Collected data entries
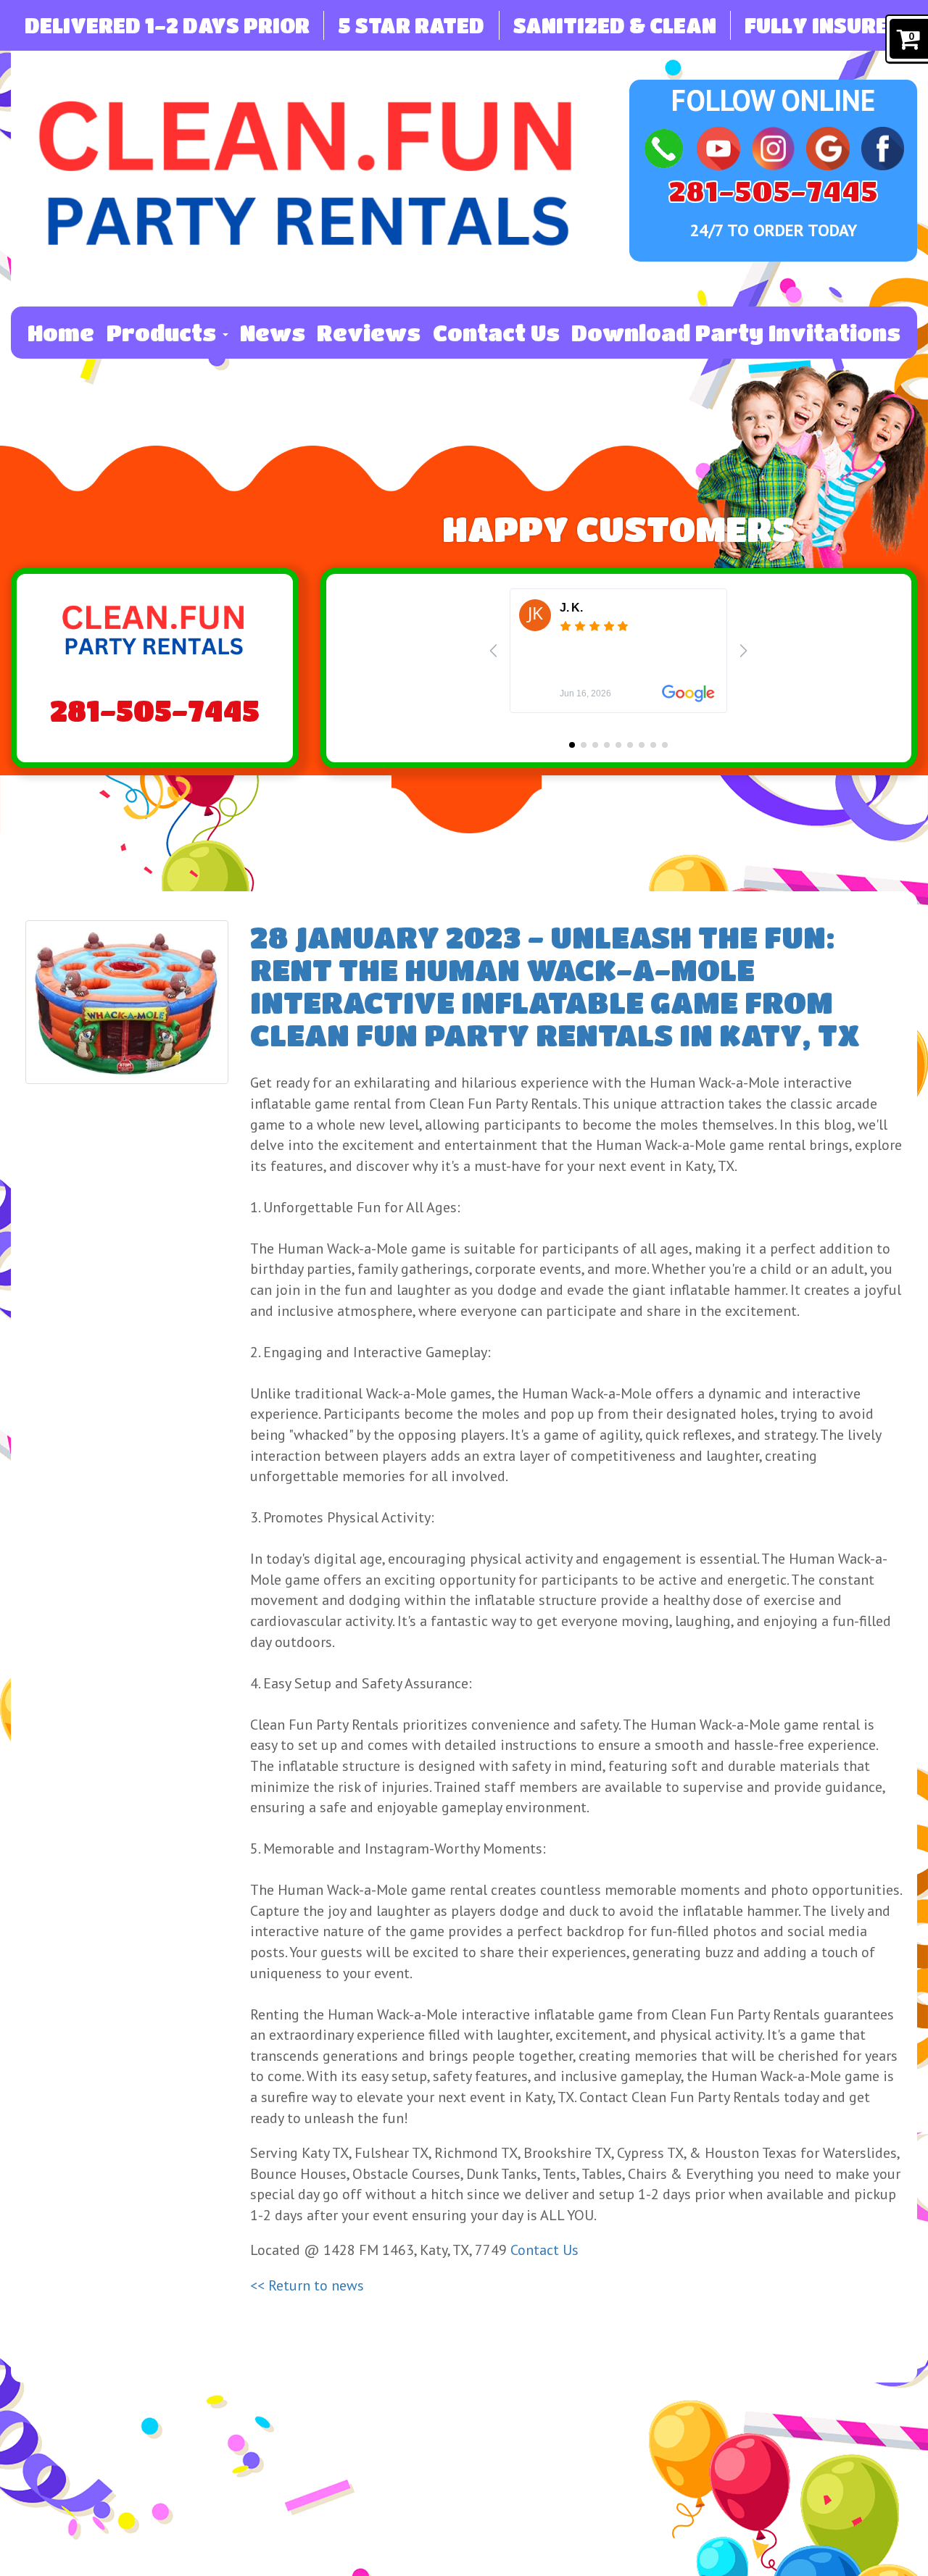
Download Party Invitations (735, 332)
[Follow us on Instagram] (773, 147)
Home (61, 332)
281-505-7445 (773, 190)
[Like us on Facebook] (882, 147)
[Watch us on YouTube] (718, 147)
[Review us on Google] (827, 147)
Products (164, 332)
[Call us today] (663, 147)
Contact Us (496, 332)
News (272, 332)
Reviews (368, 332)
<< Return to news (307, 2285)
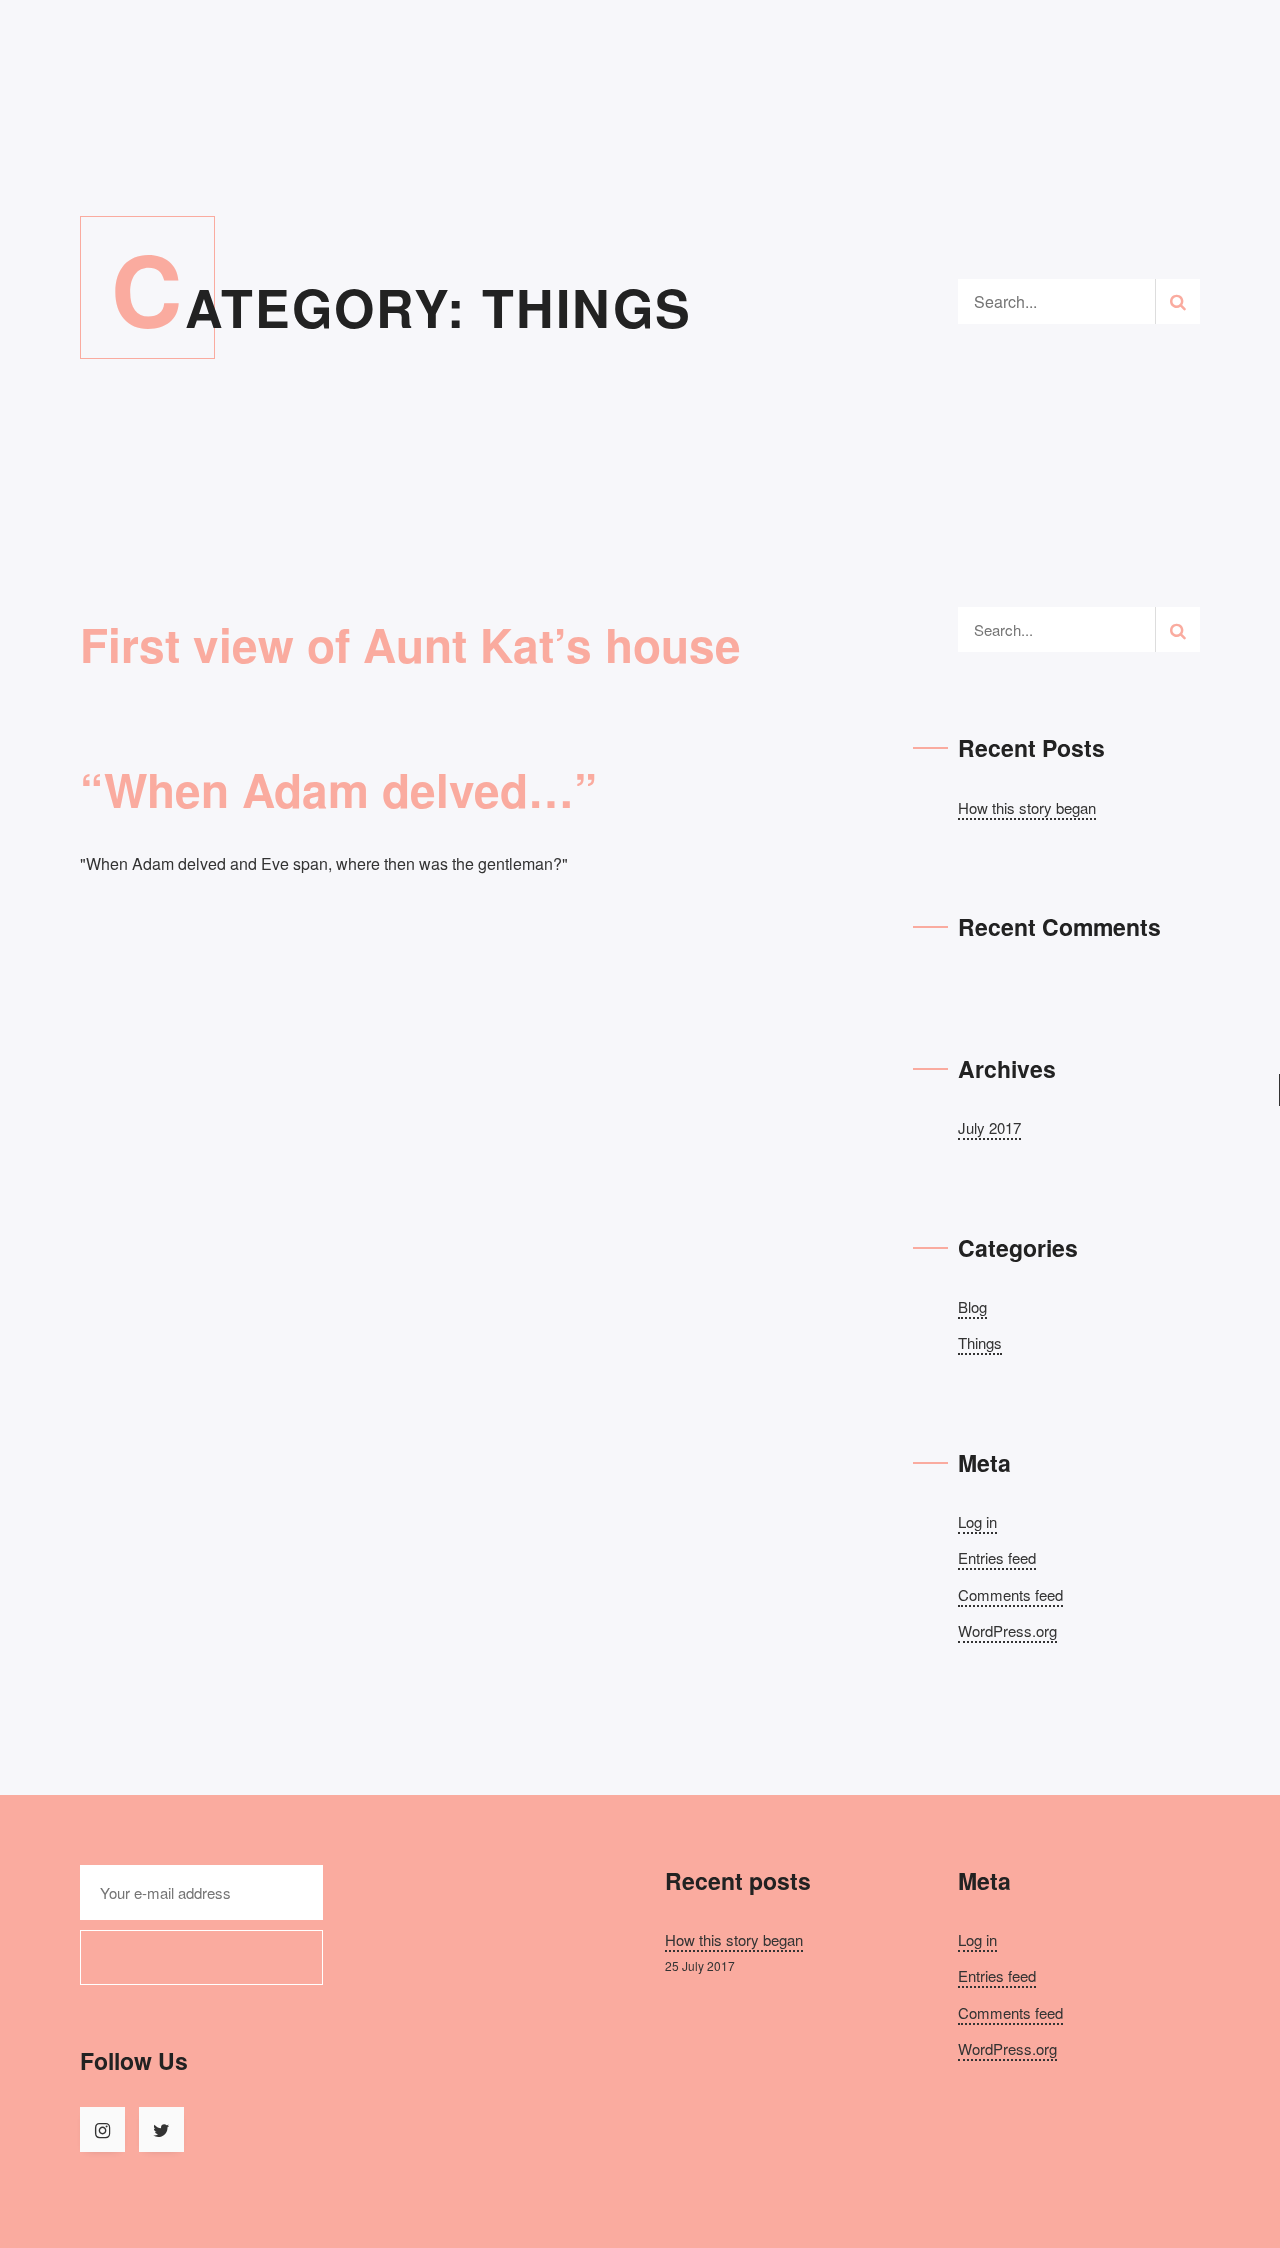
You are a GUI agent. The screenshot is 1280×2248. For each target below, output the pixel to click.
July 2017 (989, 1127)
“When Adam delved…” (338, 789)
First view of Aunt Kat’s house (410, 644)
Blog (972, 1306)
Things (980, 1342)
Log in (977, 1521)
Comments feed (1010, 1594)
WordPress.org (1007, 1630)
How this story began (1027, 807)
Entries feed (997, 1557)
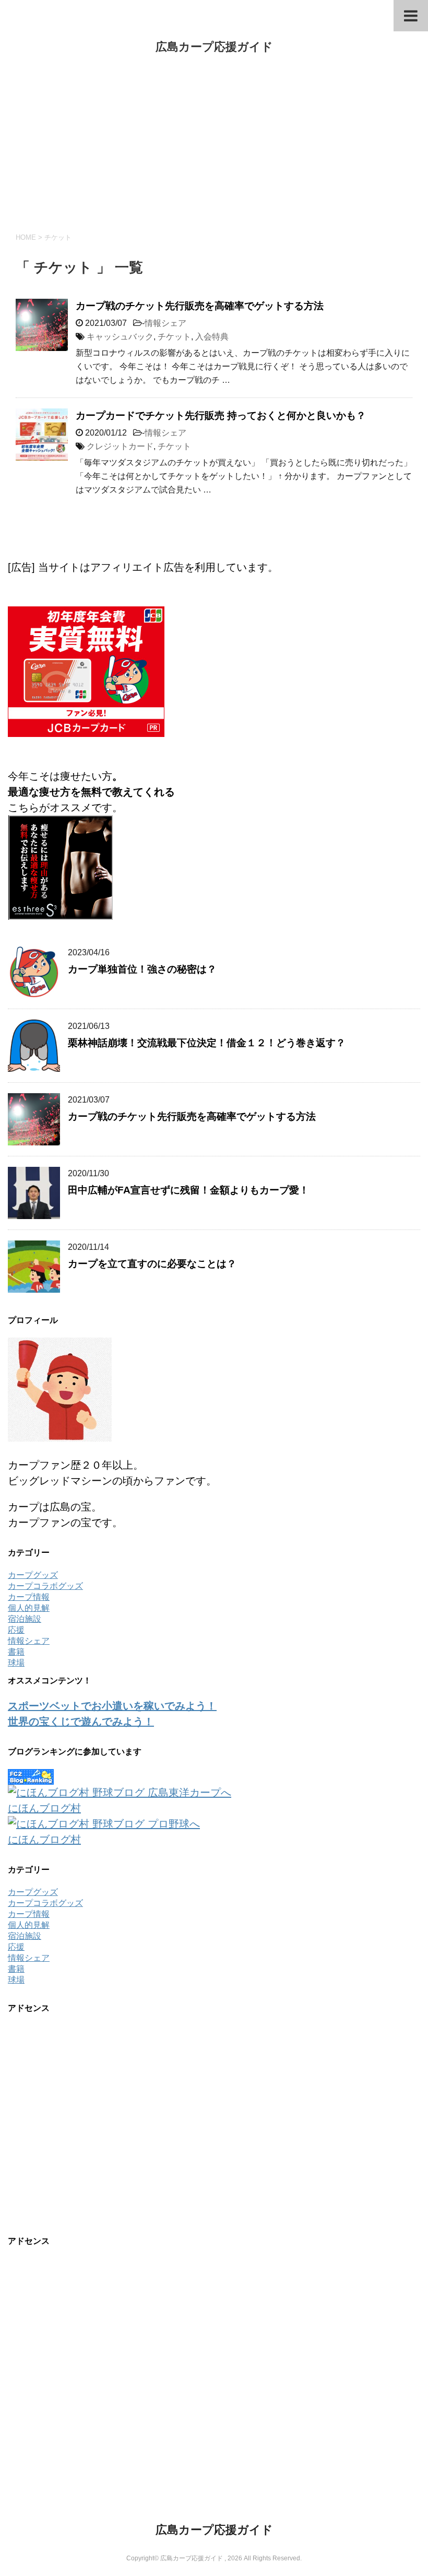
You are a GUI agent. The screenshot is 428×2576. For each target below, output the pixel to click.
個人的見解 (29, 1607)
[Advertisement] (214, 144)
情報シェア (165, 323)
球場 (16, 1662)
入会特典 (212, 336)
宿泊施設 (24, 1618)
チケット (174, 336)
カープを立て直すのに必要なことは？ (152, 1263)
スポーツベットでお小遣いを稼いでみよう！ (112, 1706)
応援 (16, 1629)
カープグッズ (33, 1575)
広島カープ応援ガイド (214, 46)
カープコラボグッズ (45, 1586)
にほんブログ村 (44, 1808)
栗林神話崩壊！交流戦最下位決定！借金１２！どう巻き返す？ (207, 1042)
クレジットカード (120, 446)
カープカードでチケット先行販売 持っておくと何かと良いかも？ (221, 415)
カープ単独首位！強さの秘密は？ (142, 969)
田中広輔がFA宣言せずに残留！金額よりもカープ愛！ (188, 1190)
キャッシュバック (120, 336)
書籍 (16, 1651)
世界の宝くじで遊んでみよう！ (81, 1721)
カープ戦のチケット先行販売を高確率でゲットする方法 (200, 305)
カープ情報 (29, 1597)
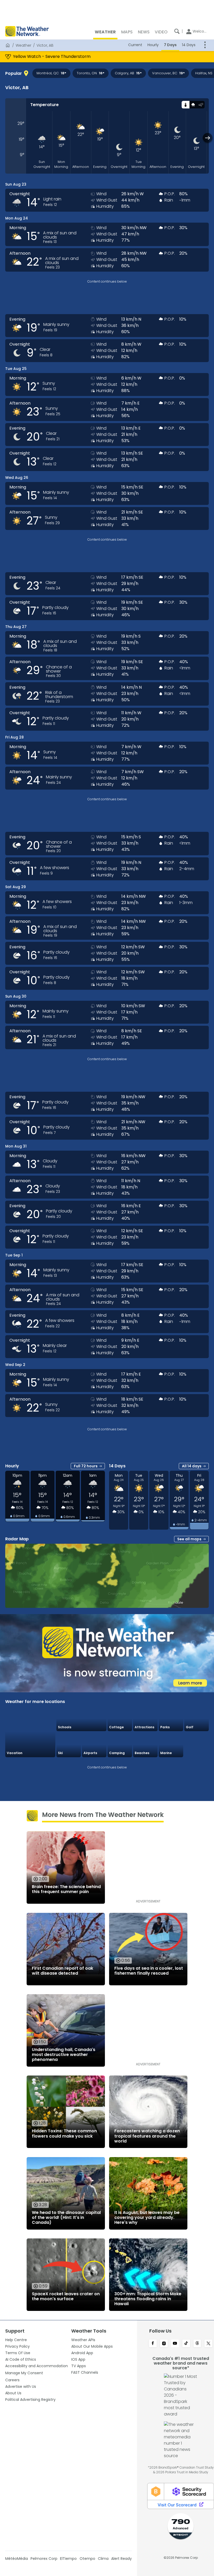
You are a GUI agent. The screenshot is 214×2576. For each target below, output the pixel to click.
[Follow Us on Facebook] (152, 2343)
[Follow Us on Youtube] (175, 2343)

HOW TO COMPLETE THIS TASK
Return, in full, every line of these entries that holds "each".

RESULT FOR THIS EXERCISE
You are a GUI agent. The screenshot is 1280×2248. For each target below, output the pixel to click.
You are a GUI agent. The screenshot is 428×2576. For each target below, output the pixel to click.
You are a GUI agent. The screenshot is 214×2576. For each target below, output the pixel to click.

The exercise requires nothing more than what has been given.